### WRITTEN EXERCISE
Copy out the records word for word, from the first line through the line containing "center [591, 785].".

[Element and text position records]
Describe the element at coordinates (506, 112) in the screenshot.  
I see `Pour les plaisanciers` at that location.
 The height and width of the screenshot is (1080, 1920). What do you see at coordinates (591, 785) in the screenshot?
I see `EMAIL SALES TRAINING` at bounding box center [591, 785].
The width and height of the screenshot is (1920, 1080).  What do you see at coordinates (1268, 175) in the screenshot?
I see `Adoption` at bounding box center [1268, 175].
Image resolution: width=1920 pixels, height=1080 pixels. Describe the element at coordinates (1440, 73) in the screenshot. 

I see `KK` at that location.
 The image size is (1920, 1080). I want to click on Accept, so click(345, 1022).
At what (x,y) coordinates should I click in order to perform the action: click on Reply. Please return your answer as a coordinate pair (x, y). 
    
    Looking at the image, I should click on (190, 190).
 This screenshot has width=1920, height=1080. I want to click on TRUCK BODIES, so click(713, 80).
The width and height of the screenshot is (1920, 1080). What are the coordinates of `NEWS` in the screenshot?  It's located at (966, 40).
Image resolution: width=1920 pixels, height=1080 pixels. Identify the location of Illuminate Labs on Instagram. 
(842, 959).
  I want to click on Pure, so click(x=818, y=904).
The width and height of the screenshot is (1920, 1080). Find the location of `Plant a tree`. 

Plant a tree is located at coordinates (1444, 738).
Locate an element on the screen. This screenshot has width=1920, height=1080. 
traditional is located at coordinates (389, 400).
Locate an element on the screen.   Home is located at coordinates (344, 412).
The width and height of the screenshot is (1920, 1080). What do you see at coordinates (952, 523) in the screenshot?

### TASK OUTPUT
Describe the element at coordinates (506, 112) in the screenshot.  
I see `Pour les plaisanciers` at that location.
 The height and width of the screenshot is (1080, 1920). What do you see at coordinates (591, 785) in the screenshot?
I see `EMAIL SALES TRAINING` at bounding box center [591, 785].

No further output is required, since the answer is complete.